O que essas experiências mostram é que a transformação do pirarucu em ativo de desenvolvimento regional não virá apenas do mercado — mas da ciência feita no chão da Amazônia, com os pés no barro e os olhos no futuro. E esse futuro, cada vez mais, está sendo construído por pesquisadores e instituições comprometidas com uma economia que respeita a floresta, valoriza quem nela vive e não trata o conhecimento local como folclore, mas como parte fundamental da solução.
A potência da Amazônia nasce no território
A criação de iniciativas como o Coletivo do Pirarucu, a marca Gosto da Amazônia e a articulação de associações ribeirinhas em torno do aproveitamento da pele e da carne mostram que o potencial da Amazônia está nos territórios e nas pessoas que os conhecem melhor do que qualquer outro: os próprios ribeirinhos e indígenas.

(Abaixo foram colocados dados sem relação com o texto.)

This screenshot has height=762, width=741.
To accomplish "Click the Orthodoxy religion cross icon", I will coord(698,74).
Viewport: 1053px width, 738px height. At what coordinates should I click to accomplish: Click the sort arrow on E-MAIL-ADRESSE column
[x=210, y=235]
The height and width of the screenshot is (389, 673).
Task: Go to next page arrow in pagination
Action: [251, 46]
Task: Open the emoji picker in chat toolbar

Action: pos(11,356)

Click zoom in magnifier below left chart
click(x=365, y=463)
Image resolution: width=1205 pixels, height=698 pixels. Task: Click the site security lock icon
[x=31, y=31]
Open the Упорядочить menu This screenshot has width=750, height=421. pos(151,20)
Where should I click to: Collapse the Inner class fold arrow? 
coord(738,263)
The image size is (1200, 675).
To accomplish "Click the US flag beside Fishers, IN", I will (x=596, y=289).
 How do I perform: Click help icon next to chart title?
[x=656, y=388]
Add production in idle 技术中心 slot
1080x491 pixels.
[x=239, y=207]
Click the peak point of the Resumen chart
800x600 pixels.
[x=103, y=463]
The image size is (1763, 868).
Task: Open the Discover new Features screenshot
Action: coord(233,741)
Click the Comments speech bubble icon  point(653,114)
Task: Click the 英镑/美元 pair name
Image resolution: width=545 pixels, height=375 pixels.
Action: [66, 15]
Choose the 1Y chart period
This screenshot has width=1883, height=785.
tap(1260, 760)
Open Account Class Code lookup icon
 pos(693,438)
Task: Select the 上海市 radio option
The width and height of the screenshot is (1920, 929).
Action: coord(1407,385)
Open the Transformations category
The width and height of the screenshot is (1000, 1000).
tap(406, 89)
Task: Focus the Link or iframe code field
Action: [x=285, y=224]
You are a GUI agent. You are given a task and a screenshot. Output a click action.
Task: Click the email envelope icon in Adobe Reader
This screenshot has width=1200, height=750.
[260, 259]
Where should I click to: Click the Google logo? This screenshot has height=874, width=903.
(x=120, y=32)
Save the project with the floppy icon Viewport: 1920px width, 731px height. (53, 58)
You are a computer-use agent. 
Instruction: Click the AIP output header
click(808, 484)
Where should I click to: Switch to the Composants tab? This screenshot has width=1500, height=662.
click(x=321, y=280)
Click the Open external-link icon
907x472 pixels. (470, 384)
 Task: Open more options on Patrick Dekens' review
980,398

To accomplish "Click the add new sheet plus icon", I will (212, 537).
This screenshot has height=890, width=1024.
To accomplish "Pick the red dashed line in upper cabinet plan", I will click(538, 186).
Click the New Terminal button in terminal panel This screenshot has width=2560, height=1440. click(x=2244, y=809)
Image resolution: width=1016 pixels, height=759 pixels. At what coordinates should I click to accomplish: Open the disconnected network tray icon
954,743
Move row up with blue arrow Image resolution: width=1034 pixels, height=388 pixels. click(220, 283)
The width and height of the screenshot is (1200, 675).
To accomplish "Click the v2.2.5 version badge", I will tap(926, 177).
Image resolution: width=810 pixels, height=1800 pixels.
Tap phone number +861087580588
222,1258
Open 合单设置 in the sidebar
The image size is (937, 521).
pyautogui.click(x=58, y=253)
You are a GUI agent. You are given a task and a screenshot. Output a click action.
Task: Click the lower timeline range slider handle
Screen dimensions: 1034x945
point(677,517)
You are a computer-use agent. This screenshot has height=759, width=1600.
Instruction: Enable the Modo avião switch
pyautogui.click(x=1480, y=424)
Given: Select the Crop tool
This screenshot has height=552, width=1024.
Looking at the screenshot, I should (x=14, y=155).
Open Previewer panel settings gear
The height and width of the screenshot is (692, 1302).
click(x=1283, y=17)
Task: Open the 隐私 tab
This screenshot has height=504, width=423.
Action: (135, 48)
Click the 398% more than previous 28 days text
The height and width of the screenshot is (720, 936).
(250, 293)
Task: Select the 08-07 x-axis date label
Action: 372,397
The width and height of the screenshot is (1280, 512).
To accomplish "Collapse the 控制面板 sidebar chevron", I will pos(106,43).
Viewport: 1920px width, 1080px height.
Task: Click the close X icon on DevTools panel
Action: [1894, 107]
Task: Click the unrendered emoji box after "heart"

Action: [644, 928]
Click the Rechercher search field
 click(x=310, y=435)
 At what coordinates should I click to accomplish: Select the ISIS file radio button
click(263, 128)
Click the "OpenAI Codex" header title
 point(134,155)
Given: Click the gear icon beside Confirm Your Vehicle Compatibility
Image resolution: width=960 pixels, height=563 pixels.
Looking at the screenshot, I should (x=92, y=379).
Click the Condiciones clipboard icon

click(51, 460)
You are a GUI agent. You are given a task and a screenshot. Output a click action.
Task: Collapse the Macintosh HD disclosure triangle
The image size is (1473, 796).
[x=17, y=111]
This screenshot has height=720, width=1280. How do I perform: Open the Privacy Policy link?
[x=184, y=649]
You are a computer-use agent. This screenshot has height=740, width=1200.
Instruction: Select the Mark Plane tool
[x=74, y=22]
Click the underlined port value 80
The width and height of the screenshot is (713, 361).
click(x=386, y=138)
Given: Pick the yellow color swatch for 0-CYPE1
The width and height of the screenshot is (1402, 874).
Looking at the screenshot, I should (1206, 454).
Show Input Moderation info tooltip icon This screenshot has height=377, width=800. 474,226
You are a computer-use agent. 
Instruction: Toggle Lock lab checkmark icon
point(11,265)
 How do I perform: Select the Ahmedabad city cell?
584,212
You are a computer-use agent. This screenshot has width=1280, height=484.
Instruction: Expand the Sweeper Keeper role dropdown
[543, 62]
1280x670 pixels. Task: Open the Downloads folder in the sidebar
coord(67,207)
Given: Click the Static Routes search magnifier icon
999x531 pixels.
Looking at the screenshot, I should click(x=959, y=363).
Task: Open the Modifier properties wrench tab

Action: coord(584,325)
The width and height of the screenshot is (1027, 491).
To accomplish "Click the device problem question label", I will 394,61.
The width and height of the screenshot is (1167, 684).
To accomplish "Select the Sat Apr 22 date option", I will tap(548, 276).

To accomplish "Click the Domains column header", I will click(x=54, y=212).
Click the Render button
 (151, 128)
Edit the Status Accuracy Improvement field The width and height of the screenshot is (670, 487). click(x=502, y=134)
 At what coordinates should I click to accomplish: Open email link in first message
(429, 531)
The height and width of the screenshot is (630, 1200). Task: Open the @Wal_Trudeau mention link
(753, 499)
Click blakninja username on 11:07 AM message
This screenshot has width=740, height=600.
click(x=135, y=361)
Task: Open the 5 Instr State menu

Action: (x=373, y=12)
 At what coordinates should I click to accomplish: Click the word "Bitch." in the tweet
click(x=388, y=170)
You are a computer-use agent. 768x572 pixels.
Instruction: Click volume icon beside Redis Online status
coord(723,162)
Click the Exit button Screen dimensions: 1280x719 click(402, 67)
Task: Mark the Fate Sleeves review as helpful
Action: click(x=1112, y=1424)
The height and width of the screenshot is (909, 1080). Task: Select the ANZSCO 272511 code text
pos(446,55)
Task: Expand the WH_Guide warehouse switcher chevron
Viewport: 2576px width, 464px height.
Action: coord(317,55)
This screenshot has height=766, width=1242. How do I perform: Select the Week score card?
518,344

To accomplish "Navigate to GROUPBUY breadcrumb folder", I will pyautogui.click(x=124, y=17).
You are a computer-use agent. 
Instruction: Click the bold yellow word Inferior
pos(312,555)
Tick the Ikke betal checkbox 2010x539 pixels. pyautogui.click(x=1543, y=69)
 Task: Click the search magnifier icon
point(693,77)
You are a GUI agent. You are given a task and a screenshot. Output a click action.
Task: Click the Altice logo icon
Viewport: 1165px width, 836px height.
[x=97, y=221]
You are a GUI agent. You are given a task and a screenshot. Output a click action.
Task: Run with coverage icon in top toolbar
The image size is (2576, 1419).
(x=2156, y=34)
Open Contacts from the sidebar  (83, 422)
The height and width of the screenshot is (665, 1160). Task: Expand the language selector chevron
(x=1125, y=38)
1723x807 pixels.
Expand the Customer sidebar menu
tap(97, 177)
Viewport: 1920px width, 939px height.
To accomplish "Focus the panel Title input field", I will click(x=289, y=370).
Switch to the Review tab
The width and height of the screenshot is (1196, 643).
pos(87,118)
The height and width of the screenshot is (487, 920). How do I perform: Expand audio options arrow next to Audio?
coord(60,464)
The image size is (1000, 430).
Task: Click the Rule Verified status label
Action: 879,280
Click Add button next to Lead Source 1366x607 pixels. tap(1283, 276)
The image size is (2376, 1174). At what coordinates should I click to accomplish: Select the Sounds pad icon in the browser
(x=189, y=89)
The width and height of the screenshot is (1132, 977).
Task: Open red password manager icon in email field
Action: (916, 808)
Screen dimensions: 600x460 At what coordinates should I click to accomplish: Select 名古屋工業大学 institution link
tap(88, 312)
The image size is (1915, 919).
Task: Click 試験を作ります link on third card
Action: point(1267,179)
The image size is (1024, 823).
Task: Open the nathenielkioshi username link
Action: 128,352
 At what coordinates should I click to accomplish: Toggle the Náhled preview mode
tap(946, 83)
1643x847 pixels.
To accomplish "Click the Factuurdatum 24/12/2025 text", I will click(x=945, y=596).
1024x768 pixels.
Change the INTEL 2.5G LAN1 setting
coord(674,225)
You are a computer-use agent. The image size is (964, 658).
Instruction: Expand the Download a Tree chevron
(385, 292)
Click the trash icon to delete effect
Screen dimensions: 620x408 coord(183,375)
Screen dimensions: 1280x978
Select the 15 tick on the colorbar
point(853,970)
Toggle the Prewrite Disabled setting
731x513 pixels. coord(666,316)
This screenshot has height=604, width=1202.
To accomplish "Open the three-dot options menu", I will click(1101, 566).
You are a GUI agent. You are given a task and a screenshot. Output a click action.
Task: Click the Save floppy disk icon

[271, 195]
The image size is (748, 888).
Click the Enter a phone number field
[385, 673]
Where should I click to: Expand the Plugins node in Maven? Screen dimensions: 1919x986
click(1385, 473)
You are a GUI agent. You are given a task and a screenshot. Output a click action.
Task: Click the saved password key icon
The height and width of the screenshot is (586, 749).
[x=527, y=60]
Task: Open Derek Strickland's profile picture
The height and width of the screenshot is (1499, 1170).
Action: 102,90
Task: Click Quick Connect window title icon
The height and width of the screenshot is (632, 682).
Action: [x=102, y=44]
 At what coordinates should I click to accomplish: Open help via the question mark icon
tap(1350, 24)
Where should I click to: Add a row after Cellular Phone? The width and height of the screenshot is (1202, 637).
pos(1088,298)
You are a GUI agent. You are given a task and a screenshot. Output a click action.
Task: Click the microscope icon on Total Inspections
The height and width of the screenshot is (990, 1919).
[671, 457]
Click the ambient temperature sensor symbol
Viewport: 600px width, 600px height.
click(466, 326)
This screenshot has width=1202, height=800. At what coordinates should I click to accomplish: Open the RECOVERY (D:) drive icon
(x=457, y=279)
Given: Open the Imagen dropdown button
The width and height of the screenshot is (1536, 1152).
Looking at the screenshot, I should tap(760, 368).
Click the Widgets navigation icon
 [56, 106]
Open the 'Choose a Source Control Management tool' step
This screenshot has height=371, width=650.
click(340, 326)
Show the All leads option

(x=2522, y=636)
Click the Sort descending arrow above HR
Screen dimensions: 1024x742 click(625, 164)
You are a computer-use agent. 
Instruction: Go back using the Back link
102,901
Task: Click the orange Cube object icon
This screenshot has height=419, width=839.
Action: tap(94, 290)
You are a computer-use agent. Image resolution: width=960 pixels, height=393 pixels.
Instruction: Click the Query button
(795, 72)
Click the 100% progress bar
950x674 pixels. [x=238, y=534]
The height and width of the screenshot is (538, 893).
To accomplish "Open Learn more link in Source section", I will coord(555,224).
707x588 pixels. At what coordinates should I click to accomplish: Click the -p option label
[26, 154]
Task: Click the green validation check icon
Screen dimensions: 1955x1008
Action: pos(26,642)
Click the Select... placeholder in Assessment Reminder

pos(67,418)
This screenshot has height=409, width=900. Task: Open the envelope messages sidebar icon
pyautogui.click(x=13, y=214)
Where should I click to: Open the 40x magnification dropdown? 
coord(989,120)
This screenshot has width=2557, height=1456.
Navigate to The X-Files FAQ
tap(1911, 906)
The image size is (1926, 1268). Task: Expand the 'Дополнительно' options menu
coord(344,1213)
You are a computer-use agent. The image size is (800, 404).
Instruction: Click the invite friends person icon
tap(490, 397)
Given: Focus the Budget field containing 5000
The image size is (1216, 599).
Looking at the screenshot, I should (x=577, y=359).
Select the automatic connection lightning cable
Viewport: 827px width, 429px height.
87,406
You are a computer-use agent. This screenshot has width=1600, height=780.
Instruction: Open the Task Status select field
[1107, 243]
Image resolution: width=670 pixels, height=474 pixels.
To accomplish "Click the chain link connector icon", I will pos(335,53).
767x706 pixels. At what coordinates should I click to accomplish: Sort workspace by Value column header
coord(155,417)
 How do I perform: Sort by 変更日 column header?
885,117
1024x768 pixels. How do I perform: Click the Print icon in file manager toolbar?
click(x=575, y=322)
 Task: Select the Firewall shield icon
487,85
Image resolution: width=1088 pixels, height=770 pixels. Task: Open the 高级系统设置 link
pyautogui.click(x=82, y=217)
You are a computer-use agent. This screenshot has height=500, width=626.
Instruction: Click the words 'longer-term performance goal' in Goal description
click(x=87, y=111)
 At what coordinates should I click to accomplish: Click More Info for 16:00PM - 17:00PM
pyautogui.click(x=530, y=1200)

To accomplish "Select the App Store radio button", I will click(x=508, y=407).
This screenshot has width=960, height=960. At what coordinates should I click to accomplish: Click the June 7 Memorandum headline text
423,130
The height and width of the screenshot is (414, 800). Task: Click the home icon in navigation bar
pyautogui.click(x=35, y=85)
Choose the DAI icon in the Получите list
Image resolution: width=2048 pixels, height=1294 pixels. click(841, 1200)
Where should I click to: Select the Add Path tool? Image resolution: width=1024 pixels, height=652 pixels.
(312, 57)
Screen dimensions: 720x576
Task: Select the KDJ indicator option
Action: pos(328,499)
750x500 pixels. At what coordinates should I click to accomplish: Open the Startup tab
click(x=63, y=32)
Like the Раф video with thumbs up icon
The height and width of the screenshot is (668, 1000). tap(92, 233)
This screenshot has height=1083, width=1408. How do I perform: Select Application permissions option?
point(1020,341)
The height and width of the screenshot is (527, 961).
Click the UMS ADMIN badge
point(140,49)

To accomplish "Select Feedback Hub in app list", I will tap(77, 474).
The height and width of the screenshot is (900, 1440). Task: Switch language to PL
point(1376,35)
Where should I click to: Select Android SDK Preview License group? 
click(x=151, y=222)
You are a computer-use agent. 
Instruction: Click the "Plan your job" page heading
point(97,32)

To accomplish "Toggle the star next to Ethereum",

Mas para que essa riqueza vire prosperidade com dignidade, o caminho exige algo mais que discursos bonitos. Exige investimento em tecnologia acessível, políticas públicas de fomento direto às comunidades, e compromisso real das empresas que usam a imagem da Amazônia como diferencial de mercado.
A Fundação Muarki acredita que essa transição é possível — e inevitável, se quisermos um futuro em que floresta, peixe, comunidade e economia cresçam juntos. Que o couro do pirarucu continue encantando o mundo, sim. Mas que quem o pesca, o protege e o conhece como parte da vida possa, enfim, fazer parte da vitrine.